In June, Fred Colgan flew from Juba, the capital, to the center of the country. He arrived on a dirt airstrip at in the village of Rumbek. From there, he went to Rumbek Girl's School where 25 cooks from ten district schools were waiting to meet him and see the new stoves. Some cooks had traveled over 100 km for the demonstration. Under Fred's guidance, the cooks used a 60 Liter Stove to prepare a pot of asida—cornmeal porridge. One pot of asida fed 300 children. During the demonstration, Fred talked with the cooks. He learned that they have desperately difficult lives, and earn the equivalent of $5.00 per month. Although always hungry and thin, the women were physically strong from long hours spend stirring huge pots of food for school meal programs.

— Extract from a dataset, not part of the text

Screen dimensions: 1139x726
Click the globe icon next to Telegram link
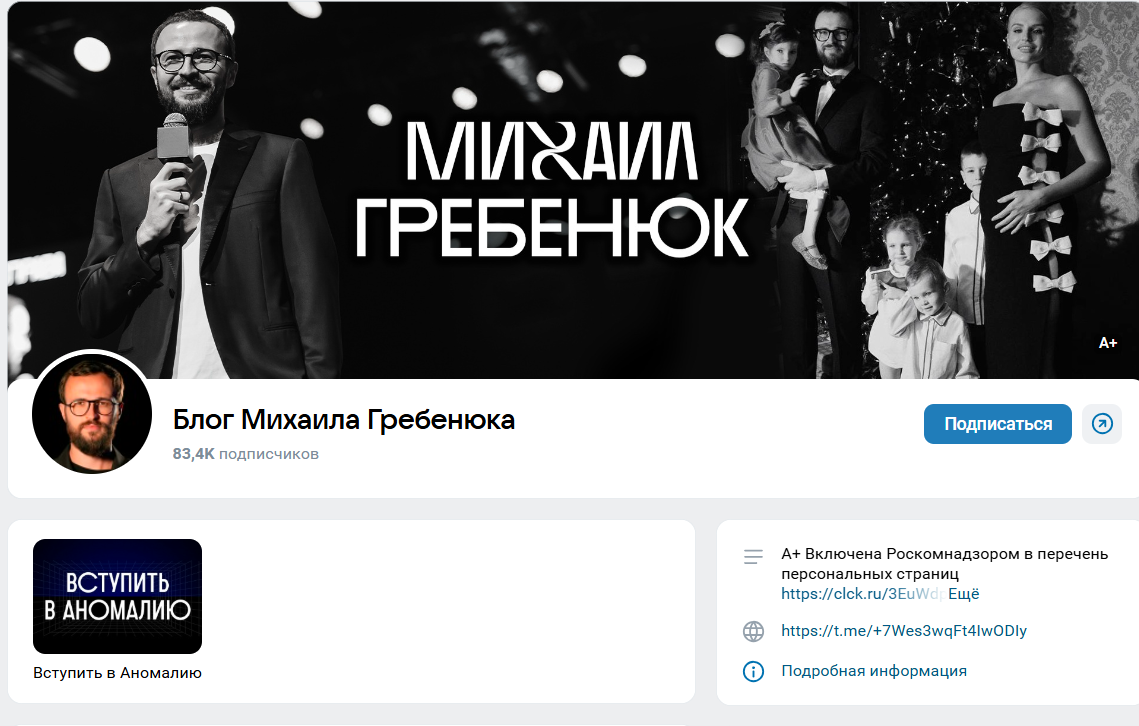(x=753, y=632)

After the demonstration, one of the cooks, Debrorrah, thanked InStove because the new stoves are very fast and efficient (cooking times were cut in half and fuel-use was 80% less). She was also tremendously relieved that her legs and feet were no longer getting burned, and she was no longer breathing smoke. She and the other cooks wanted to give Fred a gift to show their appreciation. "There is no way I can repay you," she said, and presented him her personal bible. "I hope it can return to you some happiness that this stove has given us."
"It was one of the most touching gifts I've ever received- I will treasure it for the rest of my life," said Fred. Although he has trained almost one thousand cooks to date, he said of the Rumbek demonstration, "This was absolutely the apex of my experience with cooks."
InStove hopes to continue providing stoves to cooks throughout South Sudan with partners like the UN, with the eventual goal of opening a production facility there to build the stoves in-country. The people of South Sudan deserve not only the most efficient cooking technology on the planet, it deserves the training and the capacity to build it themselves.